Begun around 1819, the "new gaol in Leverett-street" opened in 1822. Prior to that time, many had recognized the previous town jail (since the 1630s located off Court Street) as inadequate.

In 1823, "on inspecting the common jails of the city, in Leverett Street, it was found that, of the two stone prisons there situated, one was amply sufficient for all the usual exigencies of the courts of justice. It was determined, therefore, to convert the other into a house of correction, and employ the inmates in the adjoining jail-yard in hammering stone and like materials." Thus "there were two separate prisons within the same enclosure."

===Architecture===

Architecturally, "the Leverett Street jail was considered very secure, walls and floors being composed of large blocks of hewn stone clamped together with iron, while between the courses loose cannon-balls were laid in cavities hollowed out for the purpose."

===Inmates===

Don Pedro Gibert and his pirate associates on trial in Boston in 1834 were held in the Leverett Street jail. In 1835 abolitionist William Lloyd Garrison was held in the jail temporarily for his own protection when a mob turned against him.

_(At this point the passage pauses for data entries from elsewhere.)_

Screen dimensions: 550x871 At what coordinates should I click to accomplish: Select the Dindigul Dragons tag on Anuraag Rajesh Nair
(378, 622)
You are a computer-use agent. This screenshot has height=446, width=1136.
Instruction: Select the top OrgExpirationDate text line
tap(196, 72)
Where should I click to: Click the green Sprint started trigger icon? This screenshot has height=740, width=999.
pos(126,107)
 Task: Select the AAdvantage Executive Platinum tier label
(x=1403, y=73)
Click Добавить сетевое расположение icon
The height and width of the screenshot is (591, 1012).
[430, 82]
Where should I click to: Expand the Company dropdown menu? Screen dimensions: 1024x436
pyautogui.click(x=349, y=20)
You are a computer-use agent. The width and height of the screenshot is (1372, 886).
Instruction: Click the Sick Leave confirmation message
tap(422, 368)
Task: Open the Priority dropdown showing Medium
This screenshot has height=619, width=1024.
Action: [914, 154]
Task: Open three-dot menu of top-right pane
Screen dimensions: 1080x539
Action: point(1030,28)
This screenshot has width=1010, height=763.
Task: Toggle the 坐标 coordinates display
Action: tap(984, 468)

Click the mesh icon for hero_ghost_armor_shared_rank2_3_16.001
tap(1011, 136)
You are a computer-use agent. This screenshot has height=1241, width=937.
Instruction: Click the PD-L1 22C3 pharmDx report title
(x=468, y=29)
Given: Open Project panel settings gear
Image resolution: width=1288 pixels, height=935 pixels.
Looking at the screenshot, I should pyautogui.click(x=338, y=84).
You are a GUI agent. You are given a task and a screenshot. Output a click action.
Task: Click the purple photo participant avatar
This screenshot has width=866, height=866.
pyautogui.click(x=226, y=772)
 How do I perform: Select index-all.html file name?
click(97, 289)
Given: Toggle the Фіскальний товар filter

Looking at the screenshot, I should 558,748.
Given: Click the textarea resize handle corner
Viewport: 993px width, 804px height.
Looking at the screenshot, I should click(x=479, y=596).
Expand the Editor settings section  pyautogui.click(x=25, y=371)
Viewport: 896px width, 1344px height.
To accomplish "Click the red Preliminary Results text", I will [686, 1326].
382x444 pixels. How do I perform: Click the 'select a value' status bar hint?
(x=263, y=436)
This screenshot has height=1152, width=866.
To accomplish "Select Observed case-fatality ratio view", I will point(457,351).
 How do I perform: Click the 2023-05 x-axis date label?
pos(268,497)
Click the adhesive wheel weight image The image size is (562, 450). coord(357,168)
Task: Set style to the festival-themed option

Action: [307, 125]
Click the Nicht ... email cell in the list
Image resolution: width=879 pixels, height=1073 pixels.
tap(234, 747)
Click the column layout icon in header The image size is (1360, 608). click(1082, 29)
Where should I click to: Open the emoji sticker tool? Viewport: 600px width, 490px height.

Others held in the prison included, for instance, people in custody after police raids on Ann Street. One night in 1851, "165 persons of all ages, sexes, nations and colors ... were marched off in pairs to the Leverett Street Jail ... for the various crimes of piping, fiddling, dancing, drinking, and all their attendant vices."

Executions took place at the jail. In 1831, "Joseph Gadett and Thomas Colinett [were hanged] ... for piracy," and in 1834 Henry Joseph also. In 1850, Dr. Webster of the highly publicized George Parkman murder case was executed.

===Conditions in the prison===

The conditions in the jail were widely criticized. Prisoners lived crowded together, regardless of the mildness (e.g. minor debt) or severity of their crime. "The new, costly, and elegant prison ... is so constructed as not to admit of a proper separation of its inmates." By 1831, "the true character of this place is beginning to be understood:"

The crowded night rooms; the 1,000 debtors annually, and the 1,000 criminals and vagrants; the men and the women; the old men and black boys; the idiots, the lunatics and the drunkards; all confined in two buildings at night, and on the Sabbath, in which there can be no separation, and no effectual supervision or restraint, to prevent gambling and falsehood, profane swearing and lascivious conversation, wrath, strife, backbiting and revenge.

In 1833 the city built a new House of Correction in South Boston, designed on the Auburn system (an improvement at the time). After 1833 "as the city and county lock-up the Leverett Street Jail held inmates who were awaiting trial and also those who had been sentenced to the [South Boston] House of Correction and were waiting for transport there. " "De Beaumont and de Tocqueville declared the House of Correction in South Boston to be a model for similar establishments, and the county jail in Leverett Street just the opposite." In other words, conditions improved for inmates in the new South Boston prison, but remained objectionable for inmates remaining at Leverett Street.

In 1851, amid continued criticism of the prison, it was replaced by the Charles Street Jail. The old jail building on Leverett Street stood until at least 1856.